While these policies are more about cutting back on the use of existing fleet cars, rather than scrapping them altogether, one company, Microsoft, is already taking the next logical step by offering alternatives to the company car. It doesn't just want to reduce miles driven, it seeks to cut the actual number of cars in its fleet.
"We're now offering a public transport allowance as an alternative to the company car," says Microsoft's HR staffing lead, Simon Heath. "We're not completely removing company cars, but we do encourage staff to take this allowance, rather than a car one, when they join the company."
Since being introduced in 2007, the public transport allowance has already reduced the number of company car users at Microsoft by 3%. This proves there are viable alternatives to any type of company car, but is this a vision of the future, and is the company car really under threat?
One area where cutbacks could be seen is in pool cars - those that tend to be available for employees to use on business as and when they deem it necessary.
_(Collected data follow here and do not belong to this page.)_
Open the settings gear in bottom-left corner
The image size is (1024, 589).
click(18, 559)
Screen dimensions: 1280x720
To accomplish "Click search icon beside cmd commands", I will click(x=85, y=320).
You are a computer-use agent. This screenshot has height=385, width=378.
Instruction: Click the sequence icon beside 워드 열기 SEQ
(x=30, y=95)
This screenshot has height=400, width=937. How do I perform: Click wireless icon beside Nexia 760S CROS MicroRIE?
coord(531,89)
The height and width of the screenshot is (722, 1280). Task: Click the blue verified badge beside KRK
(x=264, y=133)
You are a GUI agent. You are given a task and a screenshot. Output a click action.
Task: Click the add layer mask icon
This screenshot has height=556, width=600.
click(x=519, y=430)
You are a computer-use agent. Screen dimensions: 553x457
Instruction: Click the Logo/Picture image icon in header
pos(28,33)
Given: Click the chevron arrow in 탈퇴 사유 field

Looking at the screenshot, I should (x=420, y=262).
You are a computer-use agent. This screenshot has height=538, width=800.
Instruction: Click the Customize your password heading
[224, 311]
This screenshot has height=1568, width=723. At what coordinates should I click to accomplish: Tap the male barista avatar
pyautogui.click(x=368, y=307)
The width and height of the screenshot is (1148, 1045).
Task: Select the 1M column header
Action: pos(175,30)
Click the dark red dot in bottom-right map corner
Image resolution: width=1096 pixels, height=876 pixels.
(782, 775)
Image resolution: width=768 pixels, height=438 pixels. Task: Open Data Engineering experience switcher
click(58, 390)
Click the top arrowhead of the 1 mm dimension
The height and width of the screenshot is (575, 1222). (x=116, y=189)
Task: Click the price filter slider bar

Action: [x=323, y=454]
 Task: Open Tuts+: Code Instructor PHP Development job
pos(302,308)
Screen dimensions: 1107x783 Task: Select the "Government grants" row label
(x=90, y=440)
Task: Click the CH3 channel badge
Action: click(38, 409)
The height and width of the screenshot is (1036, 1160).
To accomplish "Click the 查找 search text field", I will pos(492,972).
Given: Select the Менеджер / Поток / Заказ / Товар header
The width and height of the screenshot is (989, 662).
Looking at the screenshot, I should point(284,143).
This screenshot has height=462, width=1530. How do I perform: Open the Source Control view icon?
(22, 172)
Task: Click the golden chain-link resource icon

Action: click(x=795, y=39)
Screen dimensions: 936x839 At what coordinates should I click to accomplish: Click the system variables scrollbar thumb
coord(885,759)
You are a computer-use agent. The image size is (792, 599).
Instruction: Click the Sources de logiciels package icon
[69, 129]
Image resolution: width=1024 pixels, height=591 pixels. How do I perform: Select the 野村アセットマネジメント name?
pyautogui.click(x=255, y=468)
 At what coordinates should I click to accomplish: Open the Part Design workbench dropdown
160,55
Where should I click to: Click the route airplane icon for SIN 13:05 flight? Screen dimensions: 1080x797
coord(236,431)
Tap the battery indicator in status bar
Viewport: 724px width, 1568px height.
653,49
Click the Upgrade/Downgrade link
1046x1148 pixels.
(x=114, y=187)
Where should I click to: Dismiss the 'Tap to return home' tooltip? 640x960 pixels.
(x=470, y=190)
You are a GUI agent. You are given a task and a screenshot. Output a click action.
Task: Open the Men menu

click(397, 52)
Pool cars tempt employees to drive to meetings or get behind the wheel on short journeys that could be completed by public transport.
Robert Kingdom, Masterlease's head of marketing and business development, says: "We are seeing rising unemployment and some companies are finding themselves with spare cars that usually just get dropped into the pool fleet. We may see a reduction in business from these companies."
If employers continue to count pennies, and realise cars can be cut without affecting business, there could be a knock-on effect for the fleet providers in the market. Many of them seem unconvinced. "I don't see corporate fleets reducing too much in the UK. Instead I see companies just utilising their existing fleets more, and making cars more effective in terms of cost and CO2 emissions," explains Hitachi Capital Vehicle Solutions' product development manager, Steve Pinchem.
And some companies are certainly showing signs of this at the moment. Network Rail, for instance, is testing in-car technology, also known as 'telematics', to help drivers use fuel more economically. The telematics allow employees to map out their journey with satellite navigation and miminise the risk of getting lost and wasting fuel. Chuck Ives, head of fleet at Network Rail, explains: "Alternatives are being evaluated (at Network Rail), and these include engine speed limiters and telematics. Our strategy has already demonstrated that we can reduce our impact on the environment and help deliver cost savings to the business."
The Environment Agency (see box, page 50) is one organisation that has worked hard to reduce the actual number of vehicles in its own fleet, and it believes others should follow its lead in cutting out cars where it can and streamlining in the areas where they are essential for business use.
According to the Environment Agency, it is not essential business drivers that need to be looked at first, it is employees who receive a car as a benefit that must be targeted for possible cuts, if companies are going to make an impact on cost and carbon emissions.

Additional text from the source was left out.